The orthodox wisdom like: ‘more is better’, ‘growth is good’, ‘weak is bad’, ‘if it’s not useful discard it’, has tipped us off balance, causing all manner of harm, to all manner of people, to our planet, and to our soul.

The reading from Matthew’s gospel today – one of the longest pieces that scholars think is authentically from the historical Jesus – is also soul language.  Of course, things like income, food, drink, clothing, and time are important.  But it is when they become all important, all consuming, when they tip the balance away from those things that nurture the soul, that we are in danger.
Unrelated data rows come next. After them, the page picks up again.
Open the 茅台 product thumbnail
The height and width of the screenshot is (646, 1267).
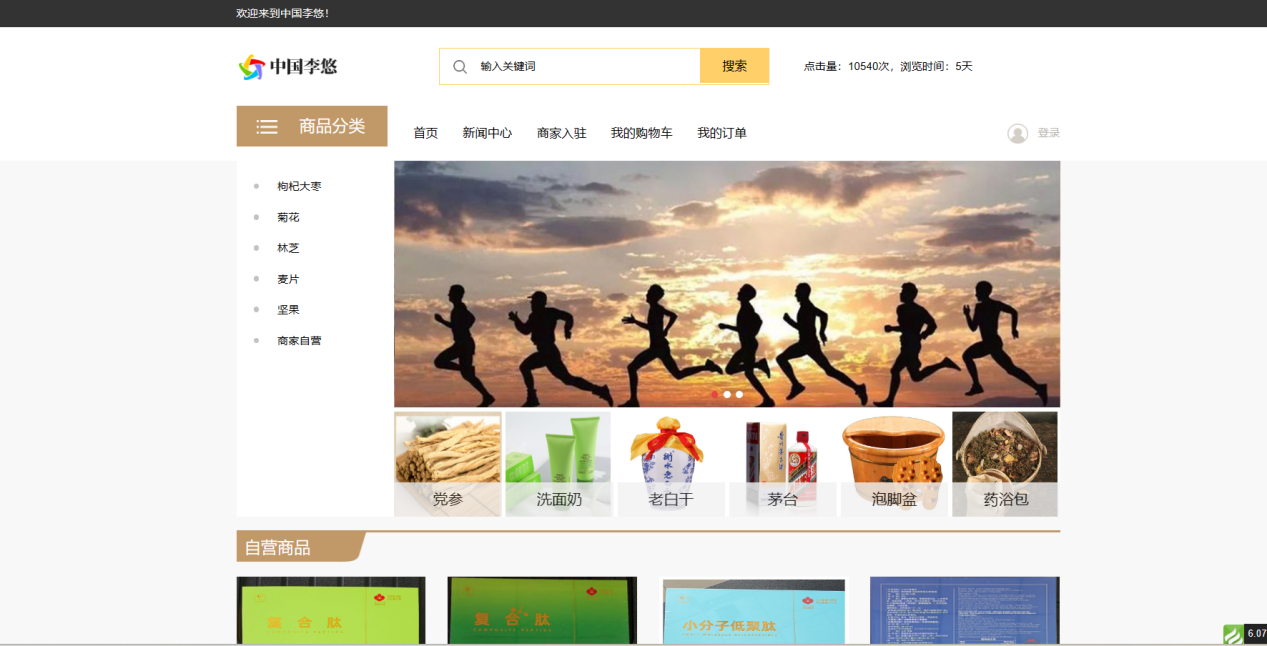coord(782,464)
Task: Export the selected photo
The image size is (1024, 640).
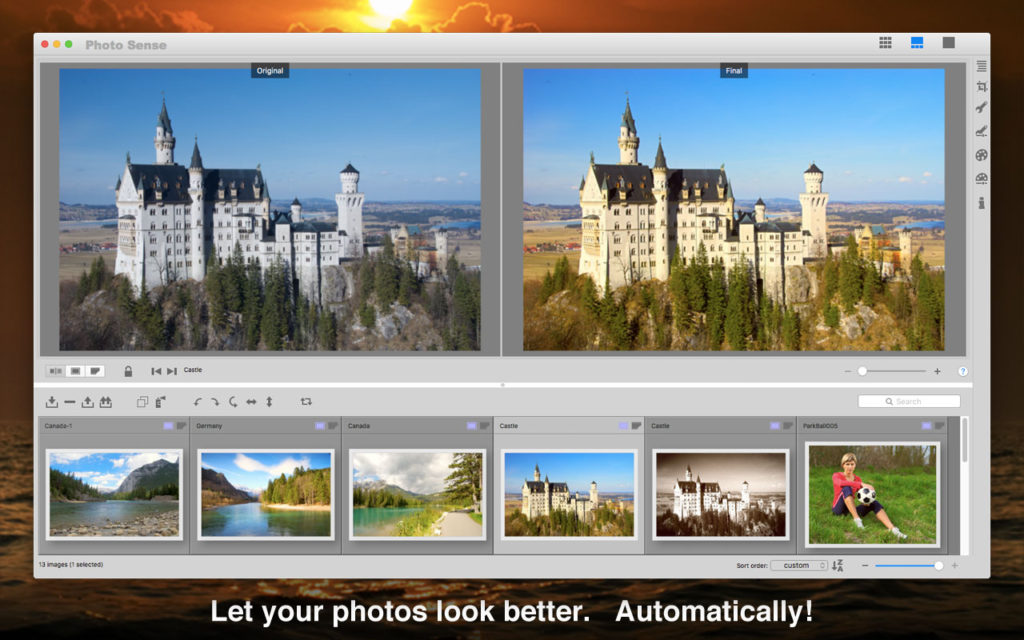Action: (86, 401)
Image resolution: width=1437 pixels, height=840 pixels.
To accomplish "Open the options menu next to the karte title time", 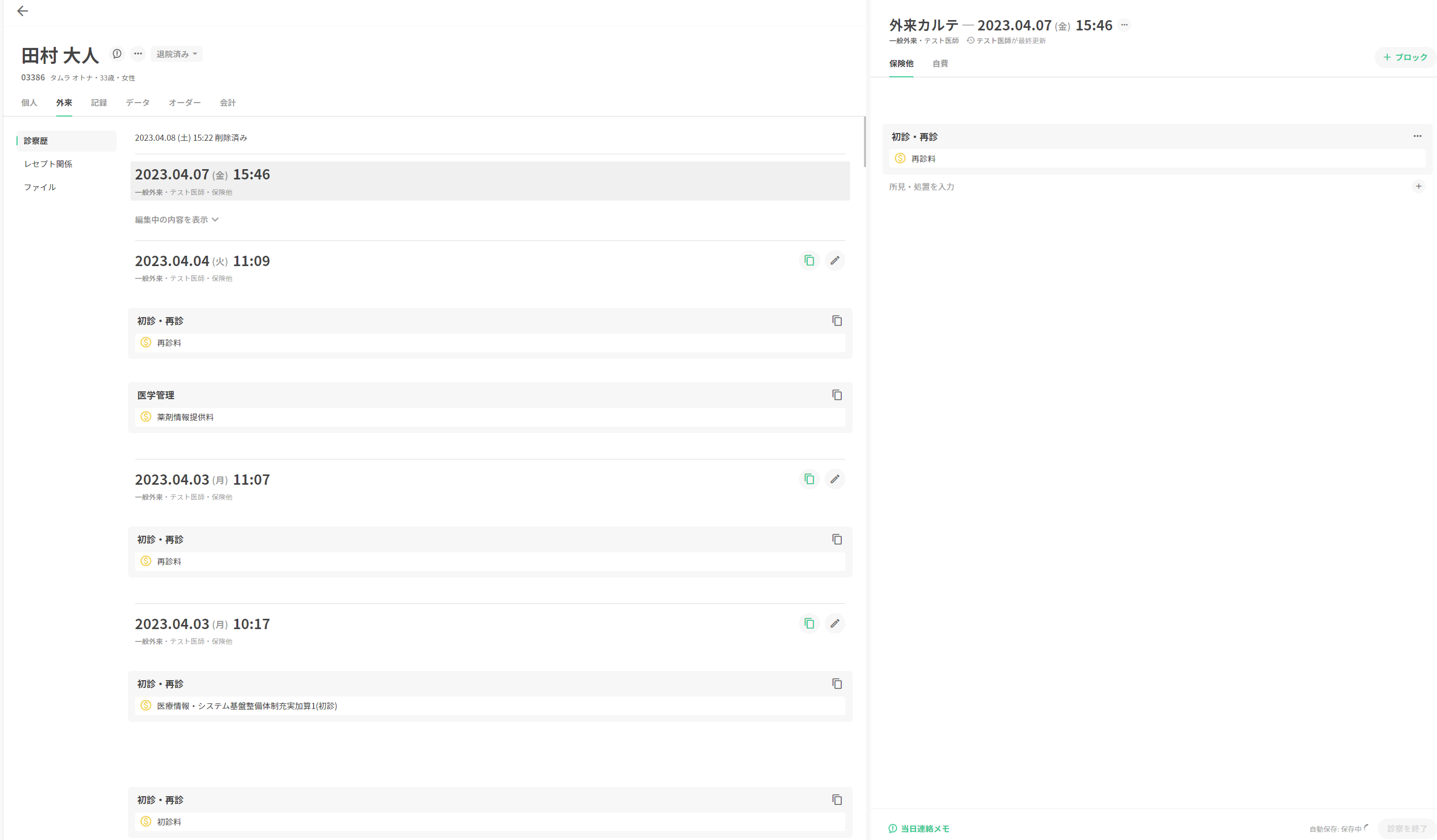I will 1124,25.
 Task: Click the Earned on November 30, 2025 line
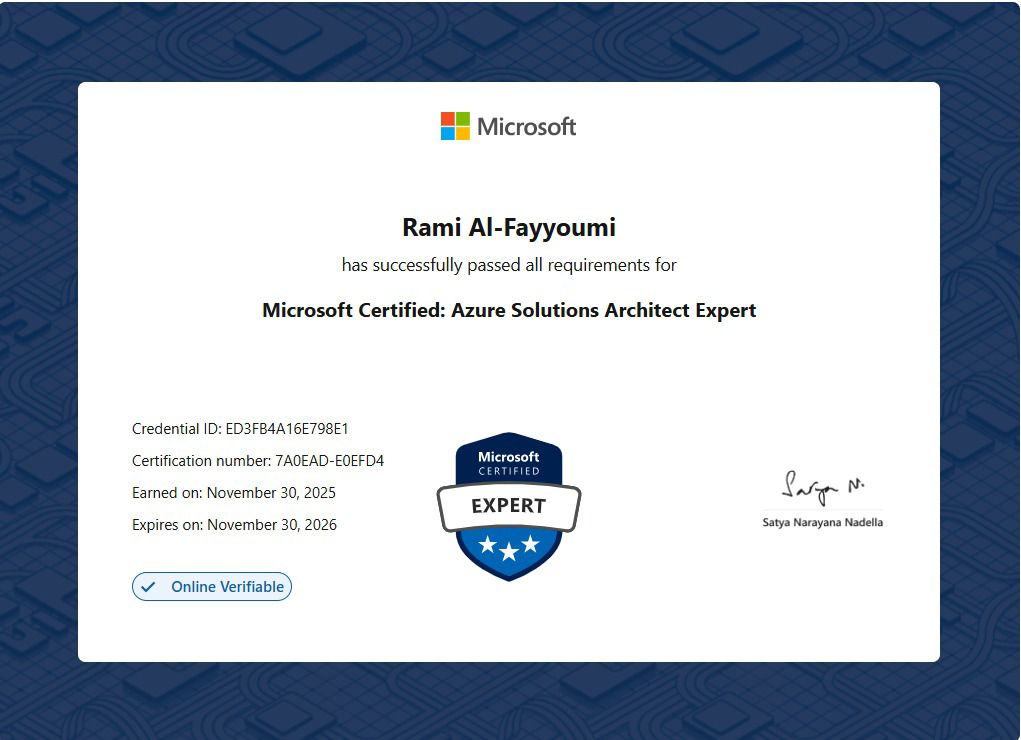tap(234, 493)
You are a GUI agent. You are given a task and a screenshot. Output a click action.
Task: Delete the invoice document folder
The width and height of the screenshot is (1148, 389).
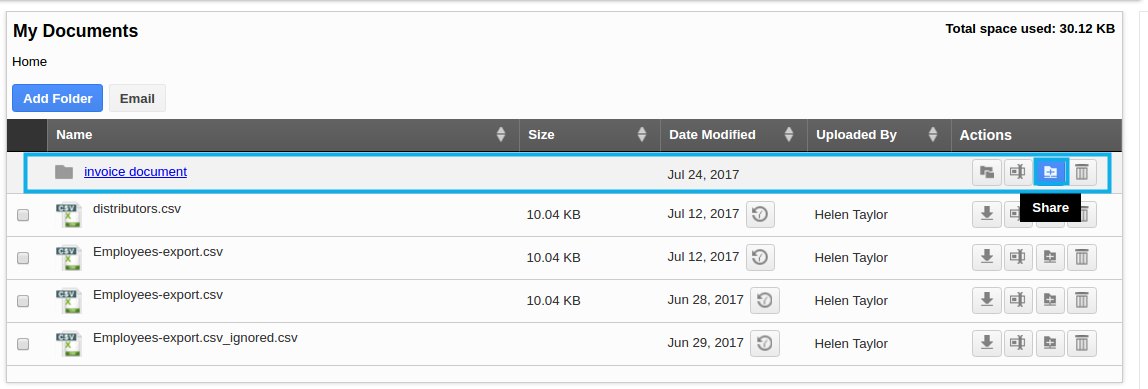coord(1081,172)
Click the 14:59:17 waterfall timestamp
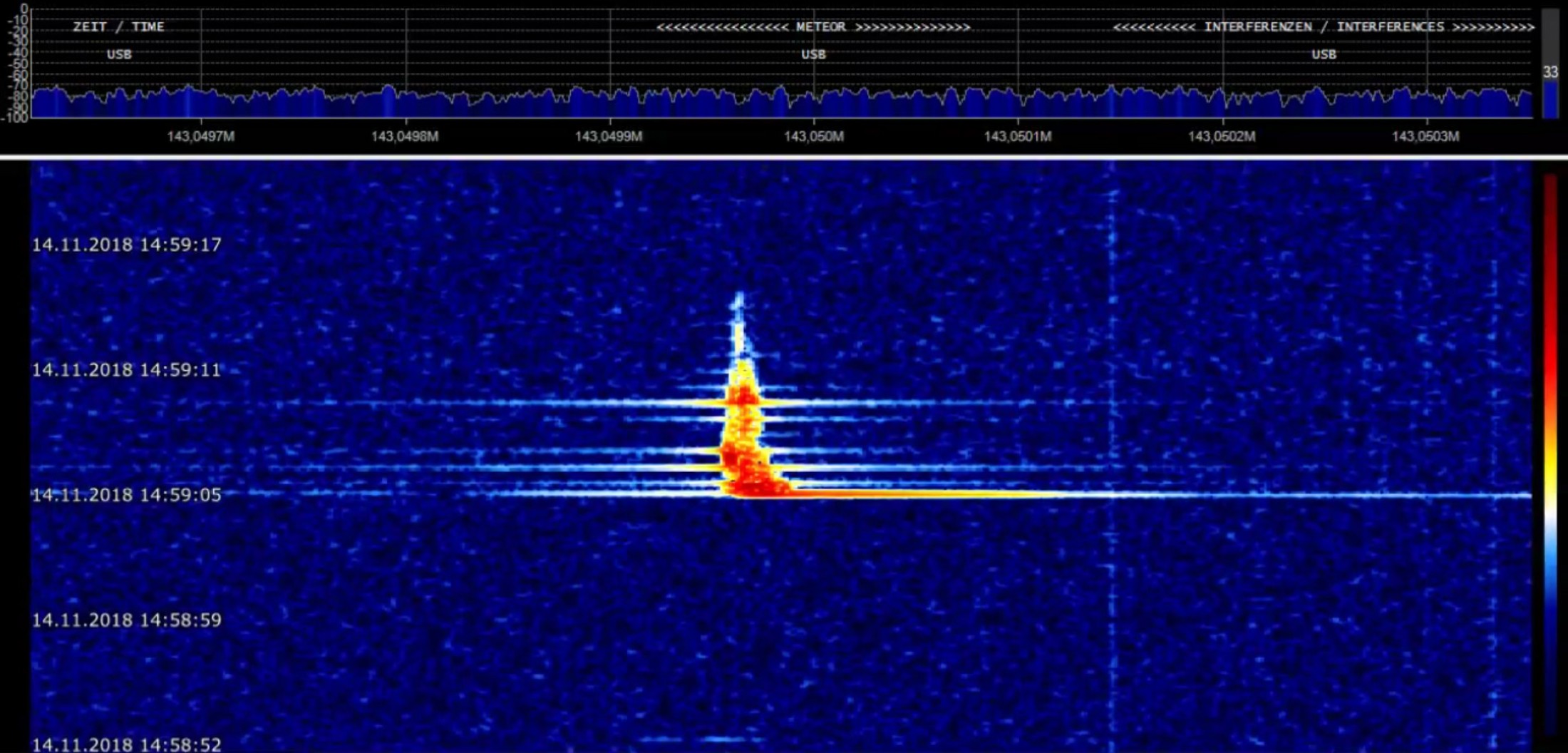This screenshot has height=753, width=1568. pos(127,245)
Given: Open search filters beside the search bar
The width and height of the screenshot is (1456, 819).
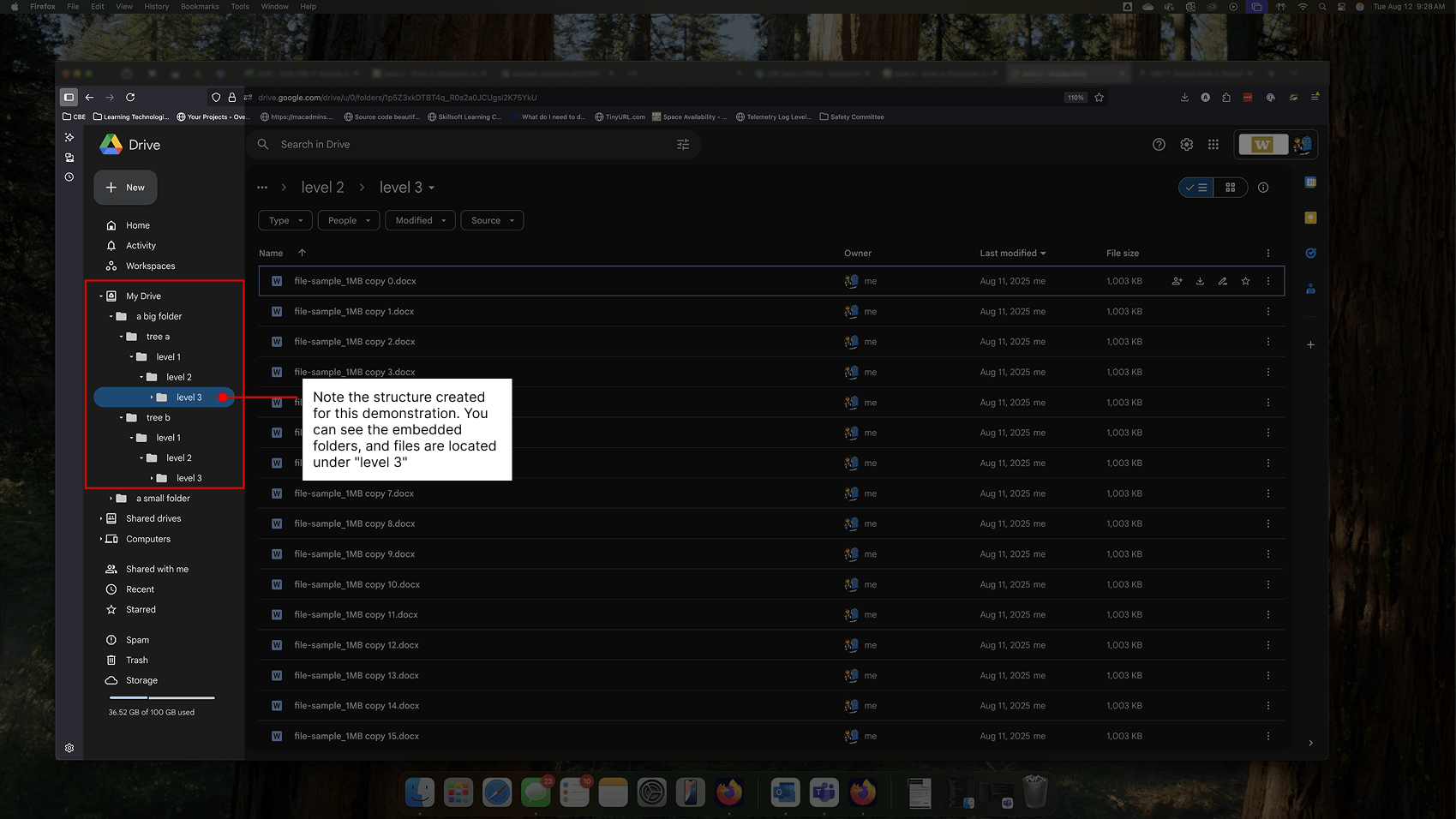Looking at the screenshot, I should click(x=683, y=144).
We know, almost innately, some things are good for the soul and some aren’t.  We know that destructive relationships with nature damage our soul, and appreciative relationships help restore it.  We know that destructive relationships with other people wound our soul, and gentle, kind relationships help us flower into our best.  We know that too much food, drink, work, technology, and ugly buildings starve the soul of the simplicity, silence, and beauty it needs.  And we know that ample helpings of laughter, gentle touch, animals to pat and play with, and music and song, replenish it. 

I believe that St Luke’s going forward needs to be a place that puts weight on the other side of the scales to balance out the forces that drive the world of management and commerce, that world in which we all participate, need, and are affected by.  I believe St Luke’s needs to a hospitable healing shelter, inclusive of those who do well and those who don’t, of the stranger and the strange, of the gentle and the lost.  A place not worried about whether you can pay, achieve, or impress.  A place where food and listening are prioritised.  A place where you can take time to sit, and eat, and talk about nothing.  A place where the therapeutic magic of music happens, and art and beauty are appreciated and created.  A shelter for a different set of values.  Values that are grounded in the uselessness of love, of unconditional gift, and of the importance of the soul.

[i] Isaiah 58.

[ii] ‘Home base’ or, literally, ‘place to stand’.

[iii] Awhinatanga is interpersonal care/empathy.  Manaakitanga is hospitality to strangers.